▶ _УСЛОВИЕ ЗАДАЧИ_: Продублируйте, пожалуйста, фрагмент о Пензе целиком, не меняя в нём ни одного знака.

▶ _ФРАГМЕНТ ТЕКСТА_:
%%

Город Пенза, между тем, с каждым днем становился многолюднее. Из первых приезжих, Мордвинов никуда не показывался, а Рыщевскую все бросили [159] . После смолян, из всех уездов семейства помещиков действительно начали прибывать и как будто спасаться в губернский город. В числе их можно назвать и самоё княгиню Голицыну, мать губернатора, которая к сыну на всю зиму переселилась из Зубриловки. С половины сентября стали наезжать уже московские эмигранты, а в следующем месяце, в великом множестве начали, как говорил народ, пригонять пленных. Наконец, поворотиться у нас было трудно.

%%

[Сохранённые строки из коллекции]
%%

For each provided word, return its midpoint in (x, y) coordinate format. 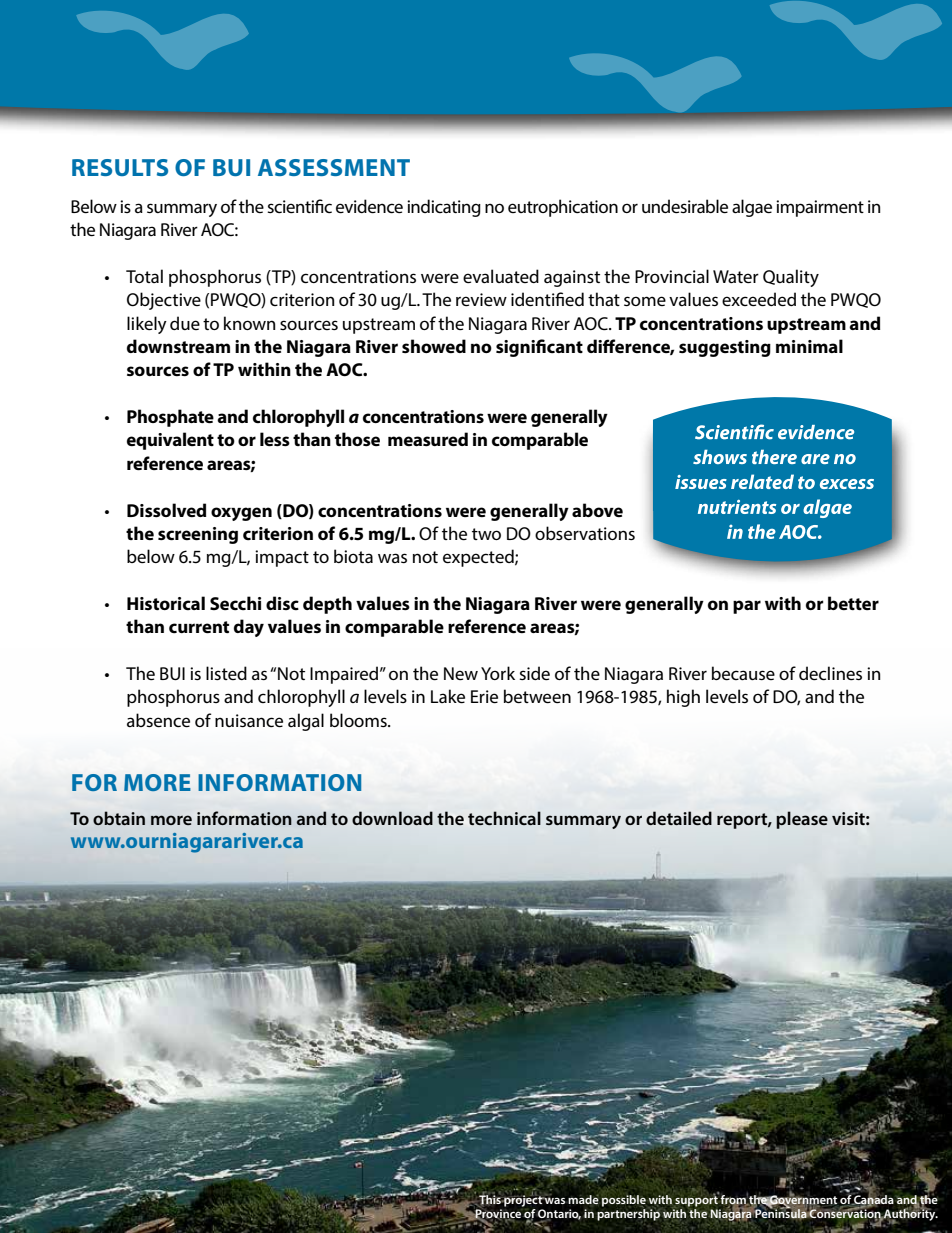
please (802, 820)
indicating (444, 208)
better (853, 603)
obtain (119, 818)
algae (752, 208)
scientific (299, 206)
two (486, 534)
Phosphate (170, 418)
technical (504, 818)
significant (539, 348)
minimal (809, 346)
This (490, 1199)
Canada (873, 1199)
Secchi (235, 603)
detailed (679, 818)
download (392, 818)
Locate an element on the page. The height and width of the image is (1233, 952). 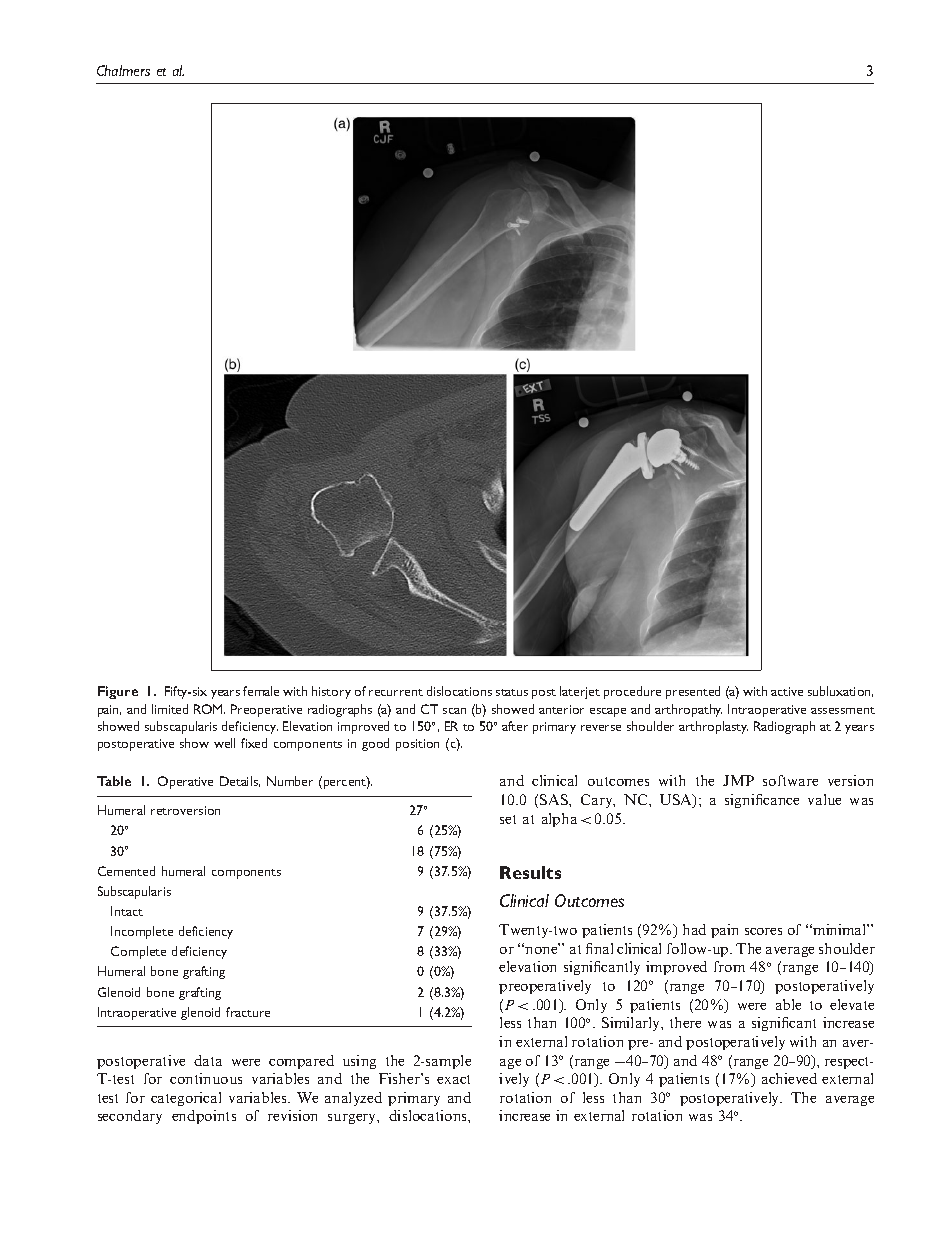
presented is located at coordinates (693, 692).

%%

▶ _ОТВЕТ К УПРАЖНЕНИЮ_:
Город Пенза, между тем, с каждым днем становился многолюднее. Из первых приезжих, Мордвинов никуда не показывался, а Рыщевскую все бросили [159] . После смолян, из всех уездов семейства помещиков действительно начали прибывать и как будто спасаться в губернский город. В числе их можно назвать и самоё княгиню Голицыну, мать губернатора, которая к сыну на всю зиму переселилась из Зубриловки. С половины сентября стали наезжать уже московские эмигранты, а в следующем месяце, в великом множестве начали, как говорил народ, пригонять пленных. Наконец, поворотиться у нас было трудно.